Developmental Changes in Learning to Predict Others' Preferences: Implications for Autism Spectrum Disorder
Many of our efforts in social interactions are dedicated to optimizing our predictions of others’ preferences, mental states, and behaviors, an ability referred to as Theory of Mind (ToM). Research over the past two decades has established that children with autism spectrum disorder (ASD) show significant developmental delays in ToM. . In consequence, behavioral interventions for ASD focus mostly on improving ToM skills. However, a mechanistic understanding of how we improve our predictions of others’ mental states over time, and an understanding of developmental changes in these learning processes are lacking.
We aim to gain a mechanistic understanding of how humans optimize predictions of others’ preferences over the course of typical development. Optimizing predictions is defined as reducing the difference between expected and actual outcomes, i.e., prediction errors. In a next step, we will investigate developmental differences in encoding and updating social prediction errors between typically developed adolescents and adolescents with ASD.
We utilize a novel preference task to investigate the behavioral and neural mechanisms involved in updating social predictions and learning from prediction errors. To ensure high ecological validity, the task involves real social feedback. Typically developed adults (N=21) and adolescents (N=23) are asked to predict the preferences of three different people for a number of items (food types, beauty products and leisure activities). They subsequently receive trial-by-trial feedback about others’ actual preference ratings. After completing the task, participants rate their own preferences for the same items (see Figure 1 A). We use reinforcement learning (RL) models to describe participants’ changes in ratings over time. On the neural level, we model participant’s trial-by-trial prediction errors (the absolute difference between participant’s rating of the other person’s preference and the person’s actual preference rating) and the perceived self-other difference (the absolute difference between participant’s ratings of their own preference versus that of the other person). We also used estimated prediction errors and estimated ratings from the winning RL model to predict trial-by-trial changes in brain activity.

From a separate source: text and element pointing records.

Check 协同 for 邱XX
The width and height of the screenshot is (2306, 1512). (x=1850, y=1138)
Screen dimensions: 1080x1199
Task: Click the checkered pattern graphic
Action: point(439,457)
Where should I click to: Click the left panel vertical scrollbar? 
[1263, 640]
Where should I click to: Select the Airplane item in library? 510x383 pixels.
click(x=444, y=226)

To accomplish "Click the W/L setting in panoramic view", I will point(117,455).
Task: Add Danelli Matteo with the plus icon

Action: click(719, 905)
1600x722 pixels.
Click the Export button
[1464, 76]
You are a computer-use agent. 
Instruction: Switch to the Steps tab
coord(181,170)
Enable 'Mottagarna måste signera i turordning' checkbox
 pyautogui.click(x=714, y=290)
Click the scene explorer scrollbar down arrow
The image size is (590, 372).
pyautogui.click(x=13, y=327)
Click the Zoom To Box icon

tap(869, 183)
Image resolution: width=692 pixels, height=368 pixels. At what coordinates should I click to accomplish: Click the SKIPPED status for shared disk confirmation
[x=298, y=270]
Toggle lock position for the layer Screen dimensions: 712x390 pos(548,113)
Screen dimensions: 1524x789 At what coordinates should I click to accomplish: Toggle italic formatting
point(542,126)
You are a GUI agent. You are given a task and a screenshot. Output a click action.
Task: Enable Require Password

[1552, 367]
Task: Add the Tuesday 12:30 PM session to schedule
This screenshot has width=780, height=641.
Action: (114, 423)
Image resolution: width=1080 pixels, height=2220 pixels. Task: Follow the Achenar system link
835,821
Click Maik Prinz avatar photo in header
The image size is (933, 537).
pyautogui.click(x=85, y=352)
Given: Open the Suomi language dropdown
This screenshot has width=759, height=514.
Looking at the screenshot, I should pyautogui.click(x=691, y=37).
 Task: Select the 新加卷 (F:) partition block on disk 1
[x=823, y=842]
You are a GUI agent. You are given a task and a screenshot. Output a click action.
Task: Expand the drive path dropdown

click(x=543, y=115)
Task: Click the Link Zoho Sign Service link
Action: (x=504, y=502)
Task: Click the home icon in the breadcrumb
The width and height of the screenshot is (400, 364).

Estimating others’ preferences relies on two components: reinforcement learning based on past feedback and participants’ own preferences for an item. Learning processes differ across development. Adolescents are slower at updating their predictions based on past feedback (see Figure 1 B); older adolescents show more updating (i.e., smaller prediction errors). Paralleling the developmental differences on the behavioral level, brain regions typically assigned to the ToM network support distinct processes in adolescents and adults. For instance, medial prefrontal cortex (MPFC) and posterior cingulate cortex (PCC) activity are less related to estimated predictions and more strongly correlated with estimated prediction errors in adolescents compared to adults (see Figure 1 C).
We show that adolescence is marked by substantial developmental changes in social learning. We are currently investigating differences between the developmental trajectories of TD and ASD adolescents. This could help identify behavioral and biological markers of treatment change, which could help predict behavioral treatment outcomes for adolescents with ASD.